Economic and demographic analysis has, for nearly a year, said an urban growth boundary expansion probably won't be needed in 2015.
But even if the analysis is wrong – and an expansion is needed – it may be painstakingly difficult to accomplish.
An urban growth boundary expansion in 2015 might mean diving deep into the weeds of Oregon land use law, Metro staff said Tuesday, thanks to ongoing legal challenges to the region's urban and rural reserves system.
At a Metro Council retreat, staff laid out a series of options for this year's look at the region's UGB, which must, by law, have enough land within it for 20 years of growth.
Last year, several economists and demographers who study the region's growth say there's likely enough land inside the UGB to meet that 20-year demand, and no expansion is needed.
Their analysis was reflected in the region's Urban Growth Report, which the Metro Council accepted as a draft last year.
But the Metro Council is set to study whether two assumptions made in the growth forecast – a certain level of growth in unplanned Damascus, and expectations for multi-family housing growth in Portland – reflect a likely future.
If expectations for apartments, townhomes and condos in Portland, or for any growth in Damascus, turn out to be too rosy, it's possible the boundary may need to be expanded to accommodate two decades of growth, staff said.
But that presents another problem – even if a UGB expansion were warranted, it would be hard to find a place to expand to.
Only one city is positioning itself for an expansion – Wilsonville is looking to grow on its eastern edge, near Advance Road. The Metro Council requires cities to come up with finance and development plans before it considers a UGB expansion in an area, and Wilsonville is the only government to date to move toward that requirement.
But legal challenges to the reserves designations drag on in Multnomah and Clackamas counties. In Clackamas County, West Linn and Tualatin challenged the designation of the Stafford Basin as urban reserves. Also challenging the designation were the owners of the Langdon Farms Golf Club, on the French Prairie south of Wilsonville.

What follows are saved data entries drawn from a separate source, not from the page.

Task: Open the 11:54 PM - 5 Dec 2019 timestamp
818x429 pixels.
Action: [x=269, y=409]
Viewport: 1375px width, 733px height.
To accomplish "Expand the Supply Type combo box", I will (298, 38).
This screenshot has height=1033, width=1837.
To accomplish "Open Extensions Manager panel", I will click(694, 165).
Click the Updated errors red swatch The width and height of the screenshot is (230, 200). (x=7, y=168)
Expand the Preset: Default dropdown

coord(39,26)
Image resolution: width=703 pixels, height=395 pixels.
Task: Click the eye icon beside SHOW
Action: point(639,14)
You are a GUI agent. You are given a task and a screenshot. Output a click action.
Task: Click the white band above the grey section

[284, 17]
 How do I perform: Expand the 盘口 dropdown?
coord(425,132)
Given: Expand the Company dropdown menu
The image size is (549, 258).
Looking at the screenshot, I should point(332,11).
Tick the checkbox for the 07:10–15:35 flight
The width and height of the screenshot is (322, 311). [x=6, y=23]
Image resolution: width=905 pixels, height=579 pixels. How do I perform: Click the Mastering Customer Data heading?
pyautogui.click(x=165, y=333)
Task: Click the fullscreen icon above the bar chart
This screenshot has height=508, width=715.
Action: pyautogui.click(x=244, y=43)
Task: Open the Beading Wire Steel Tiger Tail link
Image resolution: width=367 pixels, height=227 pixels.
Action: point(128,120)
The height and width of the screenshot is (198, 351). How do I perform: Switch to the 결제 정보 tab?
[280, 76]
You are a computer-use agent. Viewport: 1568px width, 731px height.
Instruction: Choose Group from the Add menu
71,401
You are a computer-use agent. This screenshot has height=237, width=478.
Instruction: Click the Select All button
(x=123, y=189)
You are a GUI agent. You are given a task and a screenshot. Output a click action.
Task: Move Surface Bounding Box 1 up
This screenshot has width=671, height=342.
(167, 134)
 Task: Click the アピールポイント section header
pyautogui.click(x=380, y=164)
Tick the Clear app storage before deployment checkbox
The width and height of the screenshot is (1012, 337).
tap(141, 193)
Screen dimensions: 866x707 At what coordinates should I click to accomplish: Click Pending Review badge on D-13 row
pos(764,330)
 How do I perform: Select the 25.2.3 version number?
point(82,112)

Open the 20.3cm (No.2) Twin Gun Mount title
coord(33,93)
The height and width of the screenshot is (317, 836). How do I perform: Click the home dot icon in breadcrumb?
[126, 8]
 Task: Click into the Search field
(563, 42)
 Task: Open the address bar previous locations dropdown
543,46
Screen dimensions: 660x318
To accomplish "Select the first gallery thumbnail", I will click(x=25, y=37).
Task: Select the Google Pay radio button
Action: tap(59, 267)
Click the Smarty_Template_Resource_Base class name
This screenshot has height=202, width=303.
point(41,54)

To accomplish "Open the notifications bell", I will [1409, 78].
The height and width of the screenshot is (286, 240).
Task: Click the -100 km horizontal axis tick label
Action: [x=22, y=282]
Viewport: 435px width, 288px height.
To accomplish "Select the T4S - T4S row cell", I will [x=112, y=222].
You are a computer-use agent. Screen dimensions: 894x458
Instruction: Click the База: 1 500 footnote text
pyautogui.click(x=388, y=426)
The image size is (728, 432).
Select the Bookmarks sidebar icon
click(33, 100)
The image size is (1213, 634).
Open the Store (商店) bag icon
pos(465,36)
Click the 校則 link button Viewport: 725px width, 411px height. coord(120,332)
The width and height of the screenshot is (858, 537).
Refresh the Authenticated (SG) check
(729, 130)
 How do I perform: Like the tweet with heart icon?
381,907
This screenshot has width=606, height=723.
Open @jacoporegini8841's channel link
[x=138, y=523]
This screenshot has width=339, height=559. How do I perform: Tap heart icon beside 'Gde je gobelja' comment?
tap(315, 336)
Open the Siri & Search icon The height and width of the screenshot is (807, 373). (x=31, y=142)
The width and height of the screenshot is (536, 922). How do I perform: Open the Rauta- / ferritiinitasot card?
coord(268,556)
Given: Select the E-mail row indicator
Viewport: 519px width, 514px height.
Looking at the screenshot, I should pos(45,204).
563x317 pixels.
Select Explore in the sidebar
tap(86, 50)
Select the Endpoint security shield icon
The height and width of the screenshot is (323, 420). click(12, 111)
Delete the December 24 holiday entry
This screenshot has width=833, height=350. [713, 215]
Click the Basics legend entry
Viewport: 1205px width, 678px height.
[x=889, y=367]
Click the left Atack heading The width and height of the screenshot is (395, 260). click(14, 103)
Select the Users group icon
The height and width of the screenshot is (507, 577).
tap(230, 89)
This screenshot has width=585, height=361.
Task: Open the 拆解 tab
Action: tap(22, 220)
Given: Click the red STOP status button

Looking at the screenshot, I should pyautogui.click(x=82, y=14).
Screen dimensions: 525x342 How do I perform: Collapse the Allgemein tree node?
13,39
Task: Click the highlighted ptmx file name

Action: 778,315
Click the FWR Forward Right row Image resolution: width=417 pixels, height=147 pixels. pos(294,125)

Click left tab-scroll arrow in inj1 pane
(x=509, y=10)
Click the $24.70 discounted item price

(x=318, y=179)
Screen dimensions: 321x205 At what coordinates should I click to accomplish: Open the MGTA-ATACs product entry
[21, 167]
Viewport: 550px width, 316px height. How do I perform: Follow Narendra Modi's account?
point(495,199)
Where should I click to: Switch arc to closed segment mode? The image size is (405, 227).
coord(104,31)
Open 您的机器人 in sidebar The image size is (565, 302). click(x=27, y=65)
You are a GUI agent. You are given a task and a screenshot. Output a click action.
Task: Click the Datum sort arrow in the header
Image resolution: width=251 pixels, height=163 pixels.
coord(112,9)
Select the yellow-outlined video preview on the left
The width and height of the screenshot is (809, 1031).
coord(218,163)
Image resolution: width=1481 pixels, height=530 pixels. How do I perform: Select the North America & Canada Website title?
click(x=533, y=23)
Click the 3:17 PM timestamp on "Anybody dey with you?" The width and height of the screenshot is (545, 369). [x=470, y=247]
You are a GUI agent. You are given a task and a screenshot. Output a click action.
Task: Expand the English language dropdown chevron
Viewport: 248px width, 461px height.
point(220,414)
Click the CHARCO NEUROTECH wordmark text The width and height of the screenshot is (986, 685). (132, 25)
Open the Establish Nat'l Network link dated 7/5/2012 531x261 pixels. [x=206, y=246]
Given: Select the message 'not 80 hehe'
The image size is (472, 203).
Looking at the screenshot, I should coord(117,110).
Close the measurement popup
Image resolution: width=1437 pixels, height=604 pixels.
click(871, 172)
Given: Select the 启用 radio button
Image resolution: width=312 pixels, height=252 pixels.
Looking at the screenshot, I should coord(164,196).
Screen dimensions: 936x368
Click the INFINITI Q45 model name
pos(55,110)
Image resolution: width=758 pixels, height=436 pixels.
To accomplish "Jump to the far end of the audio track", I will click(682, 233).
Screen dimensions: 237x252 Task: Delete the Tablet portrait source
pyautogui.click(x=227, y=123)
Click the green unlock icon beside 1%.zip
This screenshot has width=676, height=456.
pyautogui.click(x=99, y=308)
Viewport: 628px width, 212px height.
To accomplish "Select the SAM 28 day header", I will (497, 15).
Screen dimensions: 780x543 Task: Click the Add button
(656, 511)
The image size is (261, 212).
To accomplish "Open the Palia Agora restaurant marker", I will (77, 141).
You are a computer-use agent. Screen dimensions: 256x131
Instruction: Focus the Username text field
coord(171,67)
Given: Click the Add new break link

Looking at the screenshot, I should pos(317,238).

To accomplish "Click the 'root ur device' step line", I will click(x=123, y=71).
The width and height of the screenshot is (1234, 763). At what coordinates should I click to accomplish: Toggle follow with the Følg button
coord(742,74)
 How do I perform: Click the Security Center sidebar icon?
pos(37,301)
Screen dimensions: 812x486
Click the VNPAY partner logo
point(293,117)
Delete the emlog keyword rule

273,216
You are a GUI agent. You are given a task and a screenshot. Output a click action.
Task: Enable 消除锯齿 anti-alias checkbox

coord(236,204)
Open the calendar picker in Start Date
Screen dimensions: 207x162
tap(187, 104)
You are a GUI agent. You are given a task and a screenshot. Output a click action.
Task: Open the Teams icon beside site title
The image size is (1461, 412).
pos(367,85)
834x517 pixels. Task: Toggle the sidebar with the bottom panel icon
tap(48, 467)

Langdon Farms was set as a rural reserve by Clackamas County and Metro in 2010; its owners, brothers Chris and Tom Maletis, hope to see that designation changed.
Even if the issues with West Linn and Tualatin could be resolved, challenges from the Maletis brothers could last for years – meaning there are no designated urban reserves in Clackamas County until court cases are settled.
That would, in turn, leave Metro to use soil designations for any urban growth boundary expansion. Legally, the council would be forced to expand in an area that has poor soil for farming and forestry – think hills, ravines, and rocky fields. That's what led to the 2002 UGB expansion in Damascus that continues to vex planners, developers and local residents to this day.
"The Metro Council is fully aware of where we've ended up from previous decisions based on soil hierarchy," said Metro deputy planning director John Williams.
A UGB expansion based on soil quality would make it difficult, if not impossible, to legally justify a UGB expansion in Wilsonville's preferred area.
All of that, though, assumes that there could even be a case for expanding the UGB under Oregon law. And that gets into the likelihood of the forecast that most of the region's new housing construction will be multifamily instead of single-family homes.
That forecast, Metro officials say, is based on cities' adopted land use plans and the likelihood of development.
Critics have questioned that assumption, saying the ongoing surge in multifamily construction in the region is a short-term anomaly, not a long-term trend.
Among the topics worth exploring in 2015, Metro Council President Tom Hughes said, is whether the region should consider designating single-family housing as a subset of housing demand, with its own 20-year supply. That, Hughes said, could be similar to how the region identifies large-lot industrial land as a specific need that must be met within the UGB.
Councilor Bob Stacey, a veteran land use attorney and the former director of land conservation advocacy group 1000 Friends of Oregon, said it's possible – but may be unnecessary.
"We have a lot of vacant single-family residential zoned lands in the urban growth boundary, and we're still working to get services to them," Stacey said. The market, Stacey said, isn't rushing to turn those lots over.
After nearly three hours of discussion, there was no consensus on how to address the 2015 UGB expansion. The council still awaits clarity on Clackamas County's urban reserves. It still has to look at Portland and Damascus' growth projections, among others in the region.
And that led to another possible path forward for the council in this decision – to take its time on deciding the UGB, pushing a decision into 2016 or beyond.
The council could also opt to not expand the boundary this round, but have another UGB review cycle as early as 2017 – after, they hope, legal challenges to reserves are settled. Additional growth could also support a legal case for expanding the boundary – something communities eager for a UGB expansion might find preferable.
Any path forward will be heavily vetted by local elected officials, particularly members of the Metro Policy Advisory Committee, who usually have plenty to say about UGB decisions.
In the meantime, the regional government will continue to scout the horizon, plenty of options in front of it but with no sure bet on exactly where to go.
Note: This version has been updated to reflect Wilsonville's interest in a UGB expansion.